§ **Task**
Extract the rows starting at the line that contains "What do you see at coordinates (261, 108)" and ending at the line that contains "(330, 353).", and reproduce them without any change.
* * *
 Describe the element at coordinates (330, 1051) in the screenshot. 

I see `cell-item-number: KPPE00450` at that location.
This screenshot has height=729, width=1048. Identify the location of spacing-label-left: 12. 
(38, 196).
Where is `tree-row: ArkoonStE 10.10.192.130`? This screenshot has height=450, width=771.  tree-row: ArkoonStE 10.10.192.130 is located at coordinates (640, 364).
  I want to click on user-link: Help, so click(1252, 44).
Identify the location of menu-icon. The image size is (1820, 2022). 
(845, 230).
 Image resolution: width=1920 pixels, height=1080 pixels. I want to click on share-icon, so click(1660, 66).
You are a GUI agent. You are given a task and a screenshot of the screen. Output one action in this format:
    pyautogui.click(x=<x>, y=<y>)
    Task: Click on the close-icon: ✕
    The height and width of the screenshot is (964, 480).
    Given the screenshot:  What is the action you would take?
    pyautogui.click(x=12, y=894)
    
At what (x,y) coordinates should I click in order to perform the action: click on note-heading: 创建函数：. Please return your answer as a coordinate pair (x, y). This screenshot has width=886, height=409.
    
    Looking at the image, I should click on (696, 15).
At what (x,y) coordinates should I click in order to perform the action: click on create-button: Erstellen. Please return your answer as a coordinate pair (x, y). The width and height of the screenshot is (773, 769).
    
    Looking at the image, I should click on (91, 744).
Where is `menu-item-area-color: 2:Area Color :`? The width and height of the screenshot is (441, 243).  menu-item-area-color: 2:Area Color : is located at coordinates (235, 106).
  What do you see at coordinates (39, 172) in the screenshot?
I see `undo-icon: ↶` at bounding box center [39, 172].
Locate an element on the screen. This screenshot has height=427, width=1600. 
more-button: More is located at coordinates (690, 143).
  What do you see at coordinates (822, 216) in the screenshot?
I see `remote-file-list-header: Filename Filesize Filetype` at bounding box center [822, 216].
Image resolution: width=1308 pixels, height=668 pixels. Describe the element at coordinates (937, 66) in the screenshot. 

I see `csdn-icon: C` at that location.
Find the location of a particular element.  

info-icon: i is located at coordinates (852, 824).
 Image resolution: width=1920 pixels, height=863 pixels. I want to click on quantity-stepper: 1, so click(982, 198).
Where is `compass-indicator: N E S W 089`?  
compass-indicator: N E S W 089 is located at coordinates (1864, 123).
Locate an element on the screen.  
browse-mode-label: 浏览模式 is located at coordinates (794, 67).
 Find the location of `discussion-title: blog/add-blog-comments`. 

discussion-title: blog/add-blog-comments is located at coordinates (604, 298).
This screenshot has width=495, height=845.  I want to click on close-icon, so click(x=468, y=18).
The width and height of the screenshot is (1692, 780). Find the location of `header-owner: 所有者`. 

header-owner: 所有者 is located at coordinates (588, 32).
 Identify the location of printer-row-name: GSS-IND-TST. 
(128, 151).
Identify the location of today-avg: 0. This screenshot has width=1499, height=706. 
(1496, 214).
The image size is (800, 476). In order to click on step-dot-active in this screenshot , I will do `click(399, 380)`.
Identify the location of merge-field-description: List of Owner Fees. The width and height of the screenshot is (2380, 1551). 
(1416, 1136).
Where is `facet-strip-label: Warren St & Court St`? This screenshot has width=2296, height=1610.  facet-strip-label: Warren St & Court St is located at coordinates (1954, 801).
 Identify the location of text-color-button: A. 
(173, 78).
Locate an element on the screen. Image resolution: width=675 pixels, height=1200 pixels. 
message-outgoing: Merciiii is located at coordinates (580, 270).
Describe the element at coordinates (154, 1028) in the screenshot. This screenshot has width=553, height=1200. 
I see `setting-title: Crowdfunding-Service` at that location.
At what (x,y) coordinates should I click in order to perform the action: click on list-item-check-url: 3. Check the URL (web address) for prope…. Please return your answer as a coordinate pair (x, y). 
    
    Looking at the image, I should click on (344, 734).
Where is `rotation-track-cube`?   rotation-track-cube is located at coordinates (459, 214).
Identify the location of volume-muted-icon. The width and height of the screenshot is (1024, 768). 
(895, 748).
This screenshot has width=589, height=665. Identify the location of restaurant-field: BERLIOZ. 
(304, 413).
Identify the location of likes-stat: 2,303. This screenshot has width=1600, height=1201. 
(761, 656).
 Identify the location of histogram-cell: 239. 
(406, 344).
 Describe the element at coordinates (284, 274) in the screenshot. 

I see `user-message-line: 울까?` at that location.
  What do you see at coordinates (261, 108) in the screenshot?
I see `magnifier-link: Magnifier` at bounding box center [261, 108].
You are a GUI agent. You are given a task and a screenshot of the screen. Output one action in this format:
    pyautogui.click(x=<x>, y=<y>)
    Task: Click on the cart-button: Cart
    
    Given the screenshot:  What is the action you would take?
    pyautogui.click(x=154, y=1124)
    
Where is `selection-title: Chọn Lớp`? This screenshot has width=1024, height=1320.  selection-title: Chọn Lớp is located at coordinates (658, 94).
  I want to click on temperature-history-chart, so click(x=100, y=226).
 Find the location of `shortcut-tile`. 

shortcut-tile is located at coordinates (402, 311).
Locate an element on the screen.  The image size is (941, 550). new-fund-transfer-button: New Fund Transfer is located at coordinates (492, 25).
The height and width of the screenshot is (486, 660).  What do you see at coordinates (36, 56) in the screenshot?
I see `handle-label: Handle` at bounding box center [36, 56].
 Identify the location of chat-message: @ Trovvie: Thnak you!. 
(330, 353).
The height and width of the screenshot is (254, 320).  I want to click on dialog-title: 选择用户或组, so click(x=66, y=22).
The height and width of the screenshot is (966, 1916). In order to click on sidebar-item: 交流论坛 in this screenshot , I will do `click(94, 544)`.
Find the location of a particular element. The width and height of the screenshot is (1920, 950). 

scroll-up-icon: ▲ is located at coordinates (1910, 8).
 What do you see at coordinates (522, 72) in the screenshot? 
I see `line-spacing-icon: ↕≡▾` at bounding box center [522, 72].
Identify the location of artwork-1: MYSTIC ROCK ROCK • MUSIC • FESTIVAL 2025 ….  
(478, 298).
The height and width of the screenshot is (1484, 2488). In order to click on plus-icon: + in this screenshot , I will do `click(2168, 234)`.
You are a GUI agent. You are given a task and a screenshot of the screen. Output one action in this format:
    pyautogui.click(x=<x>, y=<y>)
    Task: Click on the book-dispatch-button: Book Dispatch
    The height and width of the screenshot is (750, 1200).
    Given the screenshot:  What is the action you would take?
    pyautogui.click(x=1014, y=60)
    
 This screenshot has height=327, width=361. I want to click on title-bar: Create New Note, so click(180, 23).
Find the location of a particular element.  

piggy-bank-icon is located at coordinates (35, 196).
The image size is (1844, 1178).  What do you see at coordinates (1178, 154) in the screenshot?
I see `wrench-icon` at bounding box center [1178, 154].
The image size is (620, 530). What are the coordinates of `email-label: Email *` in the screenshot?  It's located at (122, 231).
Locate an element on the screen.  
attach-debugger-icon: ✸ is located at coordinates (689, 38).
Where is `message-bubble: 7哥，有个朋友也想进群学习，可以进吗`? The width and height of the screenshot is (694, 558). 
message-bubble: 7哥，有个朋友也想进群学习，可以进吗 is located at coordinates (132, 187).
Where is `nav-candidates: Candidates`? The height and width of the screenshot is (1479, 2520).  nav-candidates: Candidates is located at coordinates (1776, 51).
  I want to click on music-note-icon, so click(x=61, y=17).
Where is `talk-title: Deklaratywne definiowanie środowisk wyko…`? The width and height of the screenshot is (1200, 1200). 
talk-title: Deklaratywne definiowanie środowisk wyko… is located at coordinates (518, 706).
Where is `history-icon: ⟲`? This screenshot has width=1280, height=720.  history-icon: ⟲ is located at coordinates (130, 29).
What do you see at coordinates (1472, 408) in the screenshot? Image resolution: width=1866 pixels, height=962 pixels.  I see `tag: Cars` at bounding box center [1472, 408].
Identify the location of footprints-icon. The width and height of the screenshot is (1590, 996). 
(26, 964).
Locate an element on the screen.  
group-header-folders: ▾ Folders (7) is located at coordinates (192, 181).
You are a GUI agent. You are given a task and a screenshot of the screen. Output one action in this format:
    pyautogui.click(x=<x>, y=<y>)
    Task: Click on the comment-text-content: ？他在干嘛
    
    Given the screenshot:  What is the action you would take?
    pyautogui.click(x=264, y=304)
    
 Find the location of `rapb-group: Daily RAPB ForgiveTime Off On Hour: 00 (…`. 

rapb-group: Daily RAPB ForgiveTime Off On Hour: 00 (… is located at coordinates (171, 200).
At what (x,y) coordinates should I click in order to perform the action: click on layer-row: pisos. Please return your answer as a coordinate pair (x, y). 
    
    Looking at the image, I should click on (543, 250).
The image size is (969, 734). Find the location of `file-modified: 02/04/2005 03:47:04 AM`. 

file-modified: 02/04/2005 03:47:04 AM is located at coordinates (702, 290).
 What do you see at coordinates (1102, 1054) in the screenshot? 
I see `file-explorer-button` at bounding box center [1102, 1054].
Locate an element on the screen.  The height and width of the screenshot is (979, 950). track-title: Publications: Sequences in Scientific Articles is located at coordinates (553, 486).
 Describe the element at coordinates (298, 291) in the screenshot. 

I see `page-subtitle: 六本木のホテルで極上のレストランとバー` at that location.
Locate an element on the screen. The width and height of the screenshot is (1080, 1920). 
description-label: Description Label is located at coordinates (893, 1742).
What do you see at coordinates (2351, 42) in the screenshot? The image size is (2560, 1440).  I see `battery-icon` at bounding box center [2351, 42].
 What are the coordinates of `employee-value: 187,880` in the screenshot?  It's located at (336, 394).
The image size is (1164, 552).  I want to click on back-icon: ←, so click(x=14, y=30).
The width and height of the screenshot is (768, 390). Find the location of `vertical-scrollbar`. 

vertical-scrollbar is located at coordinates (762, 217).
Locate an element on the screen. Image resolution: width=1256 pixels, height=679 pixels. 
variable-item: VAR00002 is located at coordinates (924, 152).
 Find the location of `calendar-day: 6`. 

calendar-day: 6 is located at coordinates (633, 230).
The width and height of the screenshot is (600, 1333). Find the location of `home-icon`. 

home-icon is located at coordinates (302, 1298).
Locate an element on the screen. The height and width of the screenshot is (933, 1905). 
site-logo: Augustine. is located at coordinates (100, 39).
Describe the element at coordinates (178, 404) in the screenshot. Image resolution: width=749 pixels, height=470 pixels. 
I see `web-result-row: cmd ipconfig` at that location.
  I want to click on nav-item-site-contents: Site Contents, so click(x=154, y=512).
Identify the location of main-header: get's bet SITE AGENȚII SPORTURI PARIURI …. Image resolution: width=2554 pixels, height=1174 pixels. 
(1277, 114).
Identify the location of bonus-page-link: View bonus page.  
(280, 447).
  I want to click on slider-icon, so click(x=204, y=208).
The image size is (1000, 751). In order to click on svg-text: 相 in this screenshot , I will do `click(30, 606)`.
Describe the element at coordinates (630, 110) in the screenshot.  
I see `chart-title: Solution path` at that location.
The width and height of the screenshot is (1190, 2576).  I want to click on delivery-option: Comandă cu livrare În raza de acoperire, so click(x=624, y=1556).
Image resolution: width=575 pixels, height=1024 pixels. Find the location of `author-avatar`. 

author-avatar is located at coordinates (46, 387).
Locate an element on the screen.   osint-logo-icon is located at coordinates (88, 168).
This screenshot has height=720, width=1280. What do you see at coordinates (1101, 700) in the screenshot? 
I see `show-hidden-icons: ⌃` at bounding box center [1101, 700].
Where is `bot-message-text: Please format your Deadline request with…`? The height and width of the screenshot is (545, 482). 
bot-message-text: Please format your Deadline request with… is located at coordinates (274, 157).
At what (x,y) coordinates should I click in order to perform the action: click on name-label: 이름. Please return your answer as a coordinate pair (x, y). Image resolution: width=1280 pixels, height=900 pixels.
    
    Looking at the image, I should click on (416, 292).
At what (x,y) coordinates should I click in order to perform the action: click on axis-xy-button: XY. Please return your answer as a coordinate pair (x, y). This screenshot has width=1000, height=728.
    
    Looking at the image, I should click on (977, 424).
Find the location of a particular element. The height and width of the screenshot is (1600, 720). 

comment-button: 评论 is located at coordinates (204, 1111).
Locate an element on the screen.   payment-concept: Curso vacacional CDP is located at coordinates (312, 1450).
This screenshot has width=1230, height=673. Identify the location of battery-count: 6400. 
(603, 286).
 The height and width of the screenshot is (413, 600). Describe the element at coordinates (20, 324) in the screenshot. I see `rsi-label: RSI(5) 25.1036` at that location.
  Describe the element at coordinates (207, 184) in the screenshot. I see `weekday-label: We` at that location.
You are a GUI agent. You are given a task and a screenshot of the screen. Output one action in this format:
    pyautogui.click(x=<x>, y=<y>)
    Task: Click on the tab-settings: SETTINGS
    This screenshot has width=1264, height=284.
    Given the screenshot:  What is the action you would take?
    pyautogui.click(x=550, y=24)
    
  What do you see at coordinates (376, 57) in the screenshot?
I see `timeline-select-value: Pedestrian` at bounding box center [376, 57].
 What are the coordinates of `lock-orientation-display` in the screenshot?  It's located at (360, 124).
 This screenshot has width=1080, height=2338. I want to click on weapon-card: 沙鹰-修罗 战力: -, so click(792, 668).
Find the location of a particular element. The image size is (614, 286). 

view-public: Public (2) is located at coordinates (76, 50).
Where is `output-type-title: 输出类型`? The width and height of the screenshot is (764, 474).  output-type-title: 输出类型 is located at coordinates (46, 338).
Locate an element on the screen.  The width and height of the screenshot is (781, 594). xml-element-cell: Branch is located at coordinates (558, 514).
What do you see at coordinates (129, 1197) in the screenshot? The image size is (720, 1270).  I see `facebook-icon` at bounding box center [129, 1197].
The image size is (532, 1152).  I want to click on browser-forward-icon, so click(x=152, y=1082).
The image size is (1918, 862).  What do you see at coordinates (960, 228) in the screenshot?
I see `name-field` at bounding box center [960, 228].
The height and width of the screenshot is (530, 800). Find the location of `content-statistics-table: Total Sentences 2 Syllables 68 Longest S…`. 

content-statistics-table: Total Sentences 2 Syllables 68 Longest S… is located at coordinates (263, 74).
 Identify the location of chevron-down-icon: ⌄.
* * *
§ **Response to this exercise**
  What do you see at coordinates (261, 108) in the screenshot?
I see `magnifier-link: Magnifier` at bounding box center [261, 108].
You are a GUI agent. You are given a task and a screenshot of the screen. Output one action in this format:
    pyautogui.click(x=<x>, y=<y>)
    Task: Click on the cart-button: Cart
    
    Given the screenshot:  What is the action you would take?
    pyautogui.click(x=154, y=1124)
    
Where is `selection-title: Chọn Lớp`? This screenshot has width=1024, height=1320.  selection-title: Chọn Lớp is located at coordinates (658, 94).
  I want to click on temperature-history-chart, so click(x=100, y=226).
 Find the location of `shortcut-tile`. 

shortcut-tile is located at coordinates (402, 311).
Locate an element on the screen.  The image size is (941, 550). new-fund-transfer-button: New Fund Transfer is located at coordinates (492, 25).
The height and width of the screenshot is (486, 660).  What do you see at coordinates (36, 56) in the screenshot?
I see `handle-label: Handle` at bounding box center [36, 56].
 Identify the location of chat-message: @ Trovvie: Thnak you!. 
(330, 353).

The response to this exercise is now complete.